Excuse me, she would say to fellow guests who tried, unsuccessfully, to join in with their own opinions. It was a filibuster of false manners, a prim reminder that she would not be yielding the floor.

"What if his spittle — excuse me — what if (Joe) Biden's spittle had gone beyond the teleprompters and everybody there was at risk?" she demanded, absurdly, at a news conference earlier this summer, turning attention away from President Donald Trump's own coronavirus failures. In a 2018 interview with Chris Cuomo regarding payments to porn star Stormy Daniels, she once excused herself a half-dozen times, all the while steamrolling a narrative that her boss was the real victim in the whole mess.

For Conway, "Excuse me" really meant "Excuse you." It was a shaming. It implied that the the other party was in the wrong for not permitting her bulldozing, browbeating and bloviating. It relied, successfully, on the assumption that nobody wanted to be seen interrupting a tiny blonde woman on live television. And so it excused her.

She is brilliant. She is terrifying.

She is also gone, theoretically. Earlier this week Conway announced she would be resigning from her role as senior adviser to the president. Her Wednesday speech at the Republican National Convention was a farewell of sorts, the last time we can expect to see her behaving as an official mouthpiece for Trump before she retreats to her new "less drama, more mama" lifestyle.

It was the hundredth anniversary of the 19th Amendment, which gave women the vote, so she approached the podium and talked about her own place in the history of American women. "A woman in a leadership role can still seem novel," she said. "Not so for President Trump. For decades he has elevated women to senior positions." She talked about being raised in an all-female house, and she thanked — in a way that seemed sincere — "all the women who empower me."

Sigh. What to make of Kellyanne?

No part of me will miss the triple-jointed way she manipulated the media, and by extension the American people. But it was darkly fascinating to watch her relentless femininity — her excuse me's and pardon me's and God bless you's — and how she skillfully she wielded it on behalf of a mostly male administration.

She used her very presence to bat away charges of sexism against Trump. Again and again she reminded us — as she did again Wednesday — Trump had named her the first female campaign manager of a winning presidential ticket. How could he possibly be sexist?

And then there were times that she used her status as a woman to accuse others of non-existent sexist behavior, as when CNN reporter Jim Acosta accidentally knocked the arm of a White House intern as she reached for the microphone in his hand. "No young woman should have someone swiping away at them," Conway said at a news conference, language that implied Acosta's behavior had been misogynistic or violent.

Ever since the dawn of the #MeToo movement, affronted male readers have occasionally written me to say they are tired of reading about toxic masculinity all the time, and wondering whether there was a female corollary: toxic femininity. If there is, I can't help but think it looks like Kellyanne Conway: someone who takes the stereotypical gentle niceities we once sent girls to charm school to learn — and uses them to sow information chaos.

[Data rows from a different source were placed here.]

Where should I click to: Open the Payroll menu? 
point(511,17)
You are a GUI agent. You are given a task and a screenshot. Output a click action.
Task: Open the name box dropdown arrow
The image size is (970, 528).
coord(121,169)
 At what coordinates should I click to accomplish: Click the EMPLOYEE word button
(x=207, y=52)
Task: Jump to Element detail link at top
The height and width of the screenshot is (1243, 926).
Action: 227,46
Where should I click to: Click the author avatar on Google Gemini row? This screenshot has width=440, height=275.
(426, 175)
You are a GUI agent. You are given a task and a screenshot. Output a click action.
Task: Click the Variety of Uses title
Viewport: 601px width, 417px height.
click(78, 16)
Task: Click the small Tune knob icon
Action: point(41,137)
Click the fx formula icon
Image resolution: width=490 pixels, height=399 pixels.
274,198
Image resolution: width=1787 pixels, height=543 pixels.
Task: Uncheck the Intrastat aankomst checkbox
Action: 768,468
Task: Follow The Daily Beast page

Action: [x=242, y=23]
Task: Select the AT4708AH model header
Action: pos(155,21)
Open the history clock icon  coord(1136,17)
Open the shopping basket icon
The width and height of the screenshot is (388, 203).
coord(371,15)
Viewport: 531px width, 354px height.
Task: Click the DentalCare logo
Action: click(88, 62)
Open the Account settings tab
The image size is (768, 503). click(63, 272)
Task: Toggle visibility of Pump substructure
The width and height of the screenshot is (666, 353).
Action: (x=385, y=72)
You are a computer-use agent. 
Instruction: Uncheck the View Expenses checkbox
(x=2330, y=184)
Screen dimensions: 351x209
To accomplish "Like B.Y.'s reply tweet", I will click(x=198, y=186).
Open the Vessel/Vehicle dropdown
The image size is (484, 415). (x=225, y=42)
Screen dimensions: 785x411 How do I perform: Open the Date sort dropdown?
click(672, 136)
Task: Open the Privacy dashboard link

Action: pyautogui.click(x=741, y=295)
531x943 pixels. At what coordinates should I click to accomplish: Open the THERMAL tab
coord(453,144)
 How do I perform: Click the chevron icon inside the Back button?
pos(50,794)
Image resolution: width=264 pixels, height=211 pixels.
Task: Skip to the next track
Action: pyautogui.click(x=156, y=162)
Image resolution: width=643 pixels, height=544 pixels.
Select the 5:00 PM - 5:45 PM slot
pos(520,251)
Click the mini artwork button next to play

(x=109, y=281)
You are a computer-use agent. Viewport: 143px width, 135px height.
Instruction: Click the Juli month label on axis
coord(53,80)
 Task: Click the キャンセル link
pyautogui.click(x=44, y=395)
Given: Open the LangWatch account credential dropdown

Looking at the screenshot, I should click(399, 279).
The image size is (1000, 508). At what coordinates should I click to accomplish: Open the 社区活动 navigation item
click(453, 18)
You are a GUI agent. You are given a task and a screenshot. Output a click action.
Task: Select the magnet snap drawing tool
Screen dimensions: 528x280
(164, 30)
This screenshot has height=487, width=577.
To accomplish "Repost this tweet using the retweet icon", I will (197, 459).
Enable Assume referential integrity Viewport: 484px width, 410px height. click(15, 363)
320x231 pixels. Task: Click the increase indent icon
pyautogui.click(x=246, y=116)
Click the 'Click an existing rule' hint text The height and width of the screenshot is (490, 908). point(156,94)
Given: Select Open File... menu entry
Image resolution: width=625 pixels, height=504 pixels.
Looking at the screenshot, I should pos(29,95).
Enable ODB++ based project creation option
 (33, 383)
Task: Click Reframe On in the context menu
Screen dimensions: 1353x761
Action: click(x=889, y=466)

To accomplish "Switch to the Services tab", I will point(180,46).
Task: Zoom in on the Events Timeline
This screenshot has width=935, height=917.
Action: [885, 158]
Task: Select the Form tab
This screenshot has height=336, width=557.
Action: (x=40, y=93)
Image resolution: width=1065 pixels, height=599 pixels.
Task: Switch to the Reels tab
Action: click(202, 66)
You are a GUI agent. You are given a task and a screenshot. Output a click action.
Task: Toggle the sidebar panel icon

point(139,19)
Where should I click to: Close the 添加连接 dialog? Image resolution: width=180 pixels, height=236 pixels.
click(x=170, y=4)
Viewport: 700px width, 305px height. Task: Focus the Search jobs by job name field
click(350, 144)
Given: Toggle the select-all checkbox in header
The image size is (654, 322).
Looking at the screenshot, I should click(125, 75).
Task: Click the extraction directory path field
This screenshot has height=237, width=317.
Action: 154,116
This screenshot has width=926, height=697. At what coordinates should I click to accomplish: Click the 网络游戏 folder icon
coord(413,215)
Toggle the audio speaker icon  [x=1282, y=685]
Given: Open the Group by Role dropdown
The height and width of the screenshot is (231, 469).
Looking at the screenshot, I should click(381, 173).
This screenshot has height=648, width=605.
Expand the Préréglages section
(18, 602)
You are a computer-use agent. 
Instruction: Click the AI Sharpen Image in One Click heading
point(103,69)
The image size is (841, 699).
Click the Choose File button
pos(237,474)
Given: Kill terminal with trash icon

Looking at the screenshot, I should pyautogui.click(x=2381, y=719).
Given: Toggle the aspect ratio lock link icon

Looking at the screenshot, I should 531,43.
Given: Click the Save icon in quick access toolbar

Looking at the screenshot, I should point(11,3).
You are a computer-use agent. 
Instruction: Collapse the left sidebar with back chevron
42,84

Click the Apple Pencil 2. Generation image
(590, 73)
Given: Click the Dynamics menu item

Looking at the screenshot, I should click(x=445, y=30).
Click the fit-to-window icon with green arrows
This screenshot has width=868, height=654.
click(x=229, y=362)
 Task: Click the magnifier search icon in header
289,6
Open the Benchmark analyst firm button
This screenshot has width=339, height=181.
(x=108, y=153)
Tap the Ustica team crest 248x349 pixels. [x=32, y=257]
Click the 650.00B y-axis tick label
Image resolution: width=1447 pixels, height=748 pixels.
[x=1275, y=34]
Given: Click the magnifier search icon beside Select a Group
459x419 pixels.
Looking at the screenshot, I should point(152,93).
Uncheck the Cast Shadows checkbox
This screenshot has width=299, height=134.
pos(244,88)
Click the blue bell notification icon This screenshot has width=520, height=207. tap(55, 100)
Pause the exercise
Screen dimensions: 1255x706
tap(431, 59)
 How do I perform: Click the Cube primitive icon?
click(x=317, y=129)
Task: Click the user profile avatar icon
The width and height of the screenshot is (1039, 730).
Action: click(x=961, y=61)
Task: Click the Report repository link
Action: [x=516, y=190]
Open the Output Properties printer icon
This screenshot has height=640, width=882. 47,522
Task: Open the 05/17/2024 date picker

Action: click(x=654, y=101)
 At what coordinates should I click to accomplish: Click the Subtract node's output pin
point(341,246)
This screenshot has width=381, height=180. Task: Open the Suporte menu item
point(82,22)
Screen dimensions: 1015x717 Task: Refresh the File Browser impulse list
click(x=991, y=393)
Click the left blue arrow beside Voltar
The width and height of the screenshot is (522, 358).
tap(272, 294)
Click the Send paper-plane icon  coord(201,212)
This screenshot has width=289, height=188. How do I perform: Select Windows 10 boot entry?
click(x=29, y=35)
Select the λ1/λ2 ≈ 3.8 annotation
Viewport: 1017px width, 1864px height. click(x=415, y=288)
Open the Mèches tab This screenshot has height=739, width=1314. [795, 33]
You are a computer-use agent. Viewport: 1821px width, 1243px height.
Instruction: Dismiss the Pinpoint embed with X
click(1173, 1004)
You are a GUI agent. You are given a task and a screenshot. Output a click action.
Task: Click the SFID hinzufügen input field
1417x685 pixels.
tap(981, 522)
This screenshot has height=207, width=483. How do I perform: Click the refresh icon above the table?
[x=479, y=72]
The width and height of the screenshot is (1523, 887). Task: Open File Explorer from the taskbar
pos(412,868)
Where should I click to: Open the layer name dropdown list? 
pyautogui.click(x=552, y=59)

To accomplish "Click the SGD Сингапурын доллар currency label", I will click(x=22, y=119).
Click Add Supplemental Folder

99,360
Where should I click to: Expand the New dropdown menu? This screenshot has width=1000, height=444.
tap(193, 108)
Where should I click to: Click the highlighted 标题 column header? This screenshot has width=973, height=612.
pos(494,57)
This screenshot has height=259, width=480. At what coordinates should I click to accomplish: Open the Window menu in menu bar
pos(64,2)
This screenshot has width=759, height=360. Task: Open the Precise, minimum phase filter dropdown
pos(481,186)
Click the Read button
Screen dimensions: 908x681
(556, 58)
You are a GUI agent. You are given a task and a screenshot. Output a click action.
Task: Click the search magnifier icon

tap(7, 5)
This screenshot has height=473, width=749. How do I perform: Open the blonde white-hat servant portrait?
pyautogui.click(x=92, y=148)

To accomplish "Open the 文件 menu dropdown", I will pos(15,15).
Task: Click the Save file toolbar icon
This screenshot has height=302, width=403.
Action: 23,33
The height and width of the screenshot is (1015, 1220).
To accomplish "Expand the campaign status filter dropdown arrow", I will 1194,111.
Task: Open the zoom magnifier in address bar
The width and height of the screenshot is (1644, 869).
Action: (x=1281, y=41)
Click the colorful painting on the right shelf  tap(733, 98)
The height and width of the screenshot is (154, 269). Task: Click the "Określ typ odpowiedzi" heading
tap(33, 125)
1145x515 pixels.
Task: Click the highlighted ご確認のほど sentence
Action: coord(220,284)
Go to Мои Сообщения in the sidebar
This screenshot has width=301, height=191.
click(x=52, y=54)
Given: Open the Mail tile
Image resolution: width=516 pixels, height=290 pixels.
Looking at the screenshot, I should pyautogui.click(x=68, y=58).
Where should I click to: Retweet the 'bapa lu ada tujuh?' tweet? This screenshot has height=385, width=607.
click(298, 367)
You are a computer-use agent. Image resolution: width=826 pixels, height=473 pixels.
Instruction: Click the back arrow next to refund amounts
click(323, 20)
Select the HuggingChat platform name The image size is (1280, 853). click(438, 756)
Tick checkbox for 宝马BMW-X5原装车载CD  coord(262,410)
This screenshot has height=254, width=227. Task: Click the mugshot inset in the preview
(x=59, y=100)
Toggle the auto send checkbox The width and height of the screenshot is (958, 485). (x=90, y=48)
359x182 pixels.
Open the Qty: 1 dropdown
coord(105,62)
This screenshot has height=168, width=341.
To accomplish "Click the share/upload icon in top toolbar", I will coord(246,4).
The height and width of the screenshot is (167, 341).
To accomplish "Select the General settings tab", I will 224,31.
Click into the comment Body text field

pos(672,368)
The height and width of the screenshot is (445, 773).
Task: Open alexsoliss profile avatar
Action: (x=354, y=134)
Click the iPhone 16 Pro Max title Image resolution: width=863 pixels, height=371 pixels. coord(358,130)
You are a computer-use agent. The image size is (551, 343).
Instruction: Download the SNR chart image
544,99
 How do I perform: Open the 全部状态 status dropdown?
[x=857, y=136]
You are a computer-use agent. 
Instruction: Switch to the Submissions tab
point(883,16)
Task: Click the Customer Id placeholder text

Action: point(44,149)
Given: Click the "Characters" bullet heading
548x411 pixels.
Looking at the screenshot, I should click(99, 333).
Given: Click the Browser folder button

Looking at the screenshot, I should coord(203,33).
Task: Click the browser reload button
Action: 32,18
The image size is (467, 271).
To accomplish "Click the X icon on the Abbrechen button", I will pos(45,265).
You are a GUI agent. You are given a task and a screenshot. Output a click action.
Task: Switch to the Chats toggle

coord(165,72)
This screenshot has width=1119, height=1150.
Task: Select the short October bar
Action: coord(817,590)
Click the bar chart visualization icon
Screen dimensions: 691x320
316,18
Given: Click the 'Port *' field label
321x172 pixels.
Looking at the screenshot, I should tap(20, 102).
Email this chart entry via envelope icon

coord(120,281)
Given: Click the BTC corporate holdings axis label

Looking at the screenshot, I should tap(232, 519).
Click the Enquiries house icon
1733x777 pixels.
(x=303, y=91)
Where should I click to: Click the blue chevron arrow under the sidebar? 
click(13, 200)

On Facebook, a liberal friend of mine recently confessed that, against all possible reason and for reasons she could not explain, she felt vaguely sorry for Conway right now. Her husband, George Conway, hated her boss and daily shamed the administration she dedicated her life to. Her boss hated her husband, and her marriage became a source of prurient speculation.

Beneath all of Conway's falsehoods and repugnant policies, some primal sisterly recognition had sprung up for my friend: an acknowledgment that Conway had worked her butt off to reach the top of her career, in a profession and political party that make it impossible for women — and now she was leaving it, to surrender to domesticity.

There is absolutely zero need to feel sorry for Kellyanne. But she does make me feel ... something. Some combination of awe and repugnance and confusion that she's spent so many of her obviously prodigious talents spinning stories for men who need their stories spun. Some mixture of rage and embarassment at the memory of her brittle grimace and her defiant untruths, spooled for four years into our living rooms, unstitching the country she claims to love. Wearing her suffragette white to give her address at the Republican National Convention, in an ode to whatever perverse feminism she'd worked out in her own head.

Excuse me. Excuse me. Excuse me.

Monica Hesse wrote this piece for The Washington Post.